____ INPUT MATERIAL

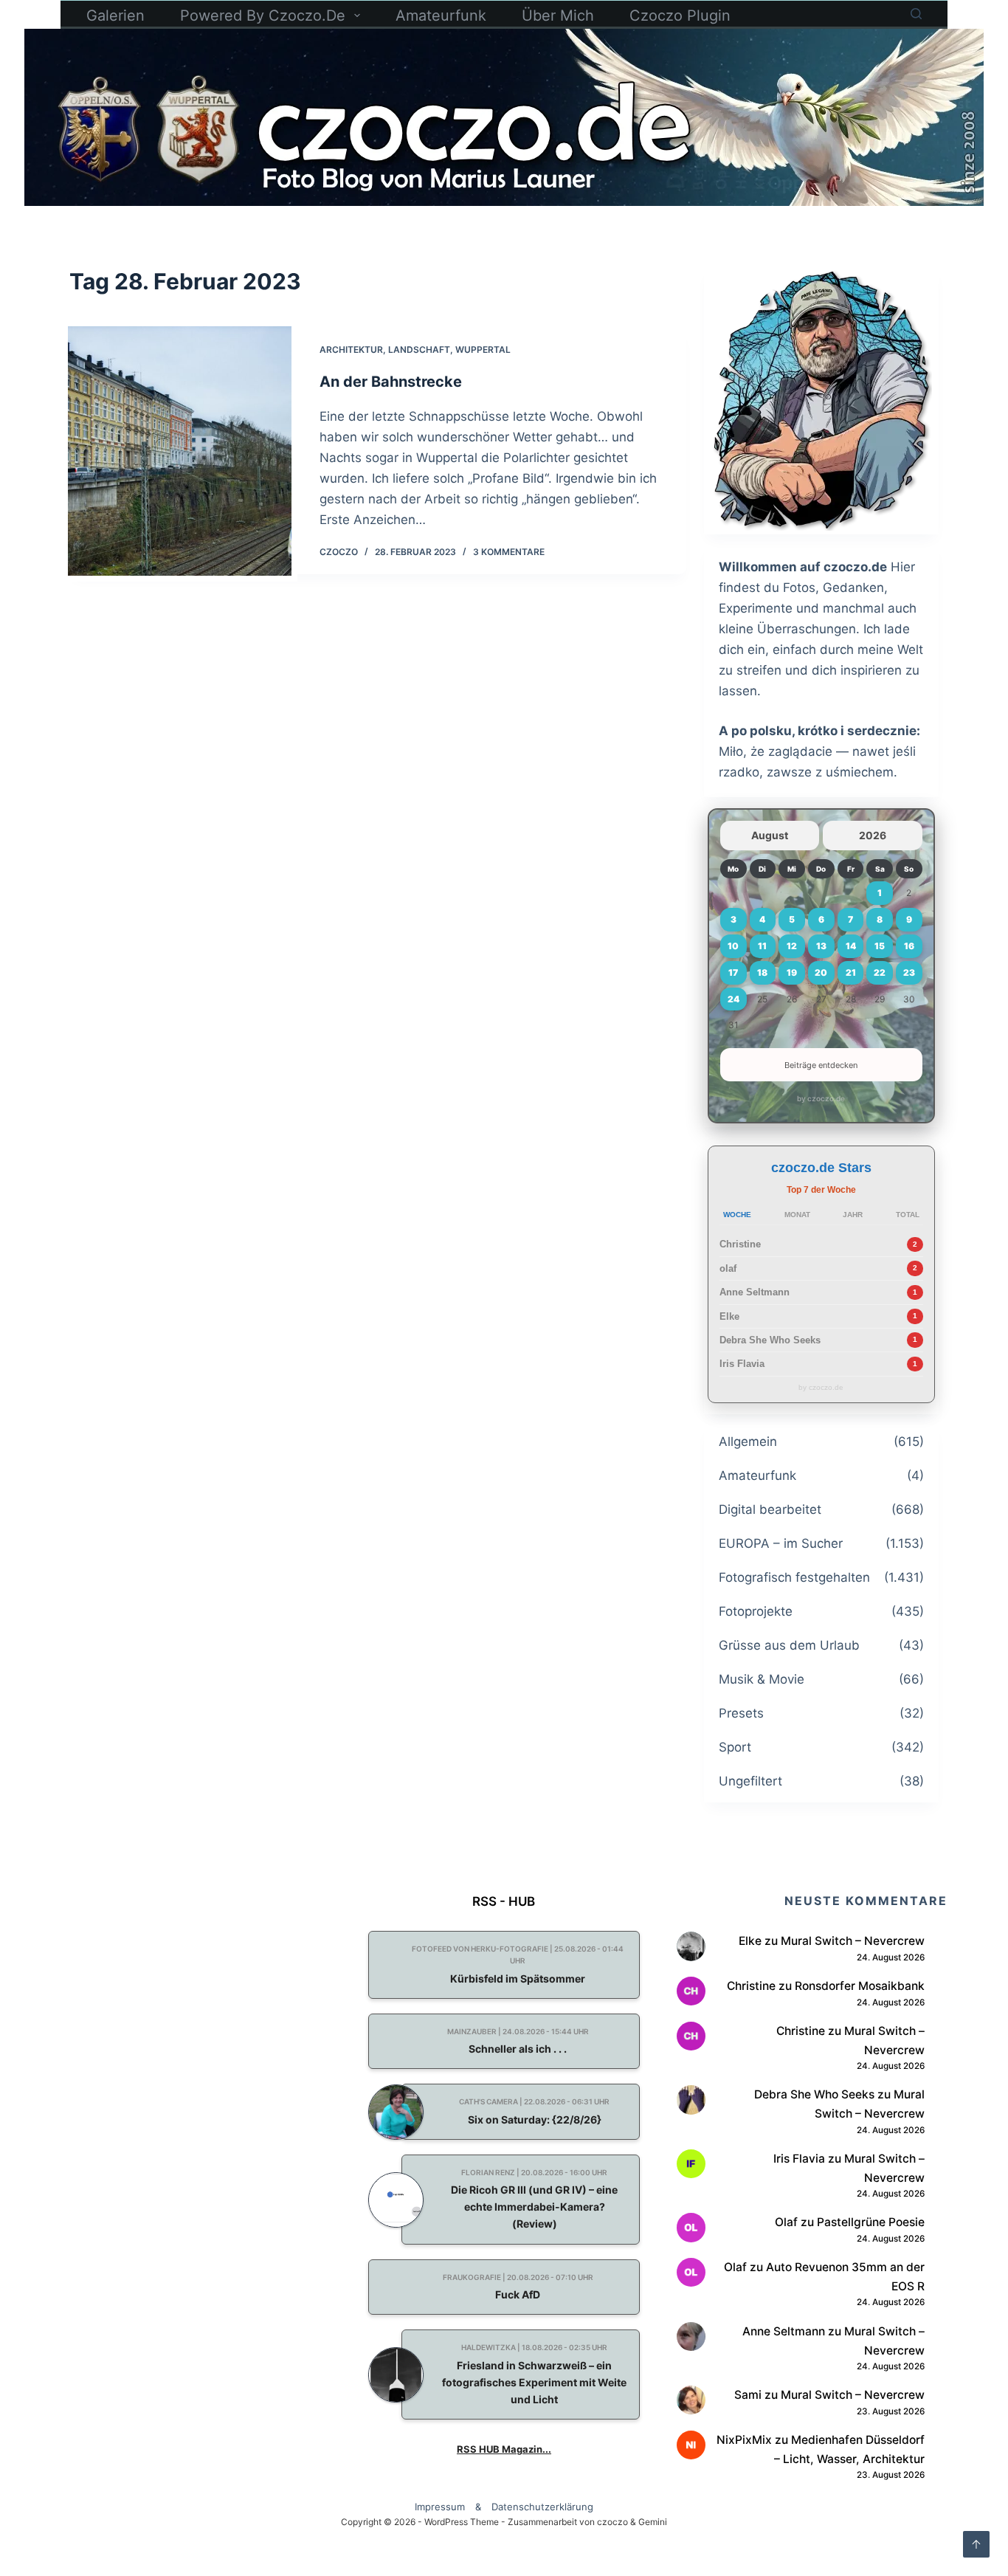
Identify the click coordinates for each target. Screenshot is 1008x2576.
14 (851, 945)
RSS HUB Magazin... (504, 2449)
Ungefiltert (750, 1781)
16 (909, 945)
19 (792, 972)
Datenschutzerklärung (542, 2507)
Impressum (440, 2507)
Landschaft (419, 349)
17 (733, 972)
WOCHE (737, 1214)
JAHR (853, 1214)
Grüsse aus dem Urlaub (789, 1645)
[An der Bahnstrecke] (179, 451)
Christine (740, 1244)
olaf (727, 1268)
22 (880, 972)
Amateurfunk (441, 15)
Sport (735, 1747)
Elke (729, 1316)
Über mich (558, 15)
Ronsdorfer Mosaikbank (860, 1986)
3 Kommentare (509, 551)
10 (733, 945)
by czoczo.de (821, 1098)
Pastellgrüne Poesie (871, 2222)
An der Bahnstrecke (391, 381)
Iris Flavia (741, 1363)
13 (821, 945)
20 (821, 972)
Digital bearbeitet (770, 1509)
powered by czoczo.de (262, 15)
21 (851, 972)
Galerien (115, 15)
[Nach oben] (976, 2544)
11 (762, 945)
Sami (748, 2395)
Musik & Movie (761, 1679)
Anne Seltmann (754, 1292)
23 (909, 972)
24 (733, 999)
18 (762, 972)
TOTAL (907, 1214)
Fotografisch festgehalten (794, 1577)
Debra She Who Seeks (770, 1340)
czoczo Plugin (680, 15)
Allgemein (748, 1441)
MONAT (797, 1214)
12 (792, 945)
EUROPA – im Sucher (781, 1543)
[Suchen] (916, 13)
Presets (741, 1713)
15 (879, 945)
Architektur (351, 349)
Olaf (786, 2222)
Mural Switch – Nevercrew (853, 1941)
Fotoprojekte (756, 1611)
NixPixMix (744, 2440)
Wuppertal (483, 349)
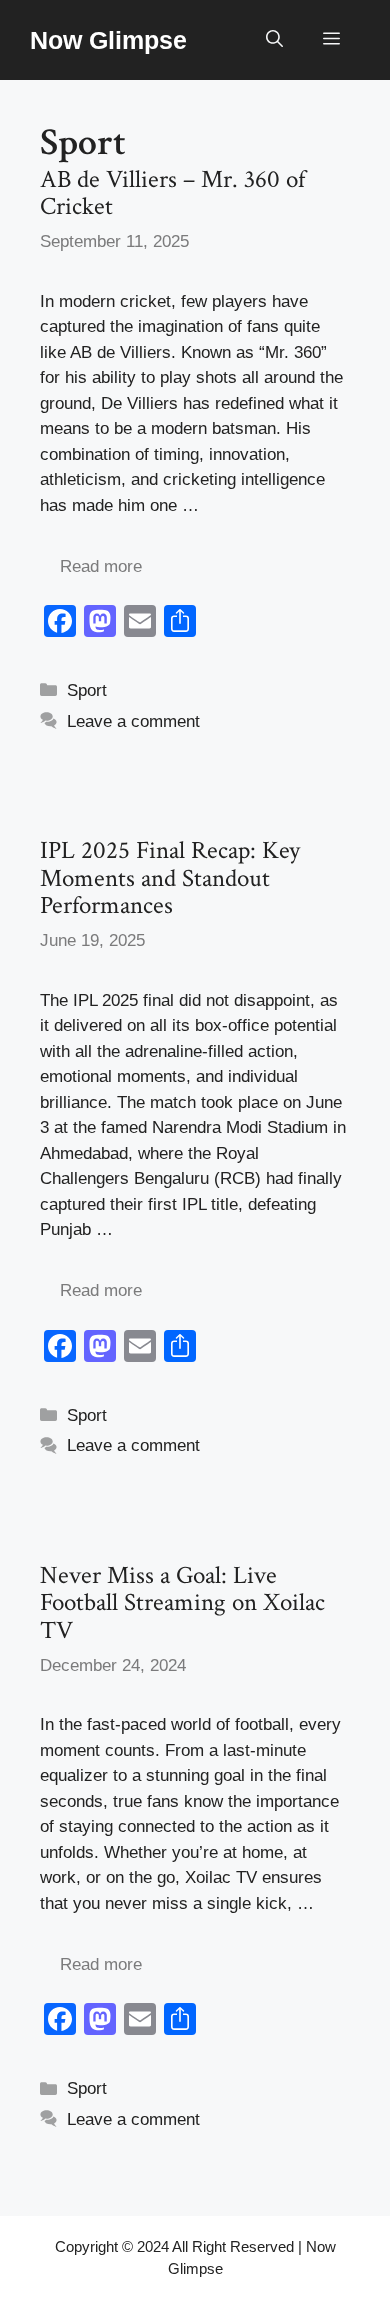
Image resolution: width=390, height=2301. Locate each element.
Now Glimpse (108, 40)
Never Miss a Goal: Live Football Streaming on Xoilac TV (182, 1603)
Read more (101, 566)
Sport (87, 690)
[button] (274, 40)
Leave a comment (133, 721)
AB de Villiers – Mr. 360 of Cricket (172, 193)
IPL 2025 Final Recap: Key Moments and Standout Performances (170, 878)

________

- _TASK_: If a line in the material above contains the word "Bahnstrecke", it counts; give only the number of such lines.

- _WORKED SOLUTION_: 2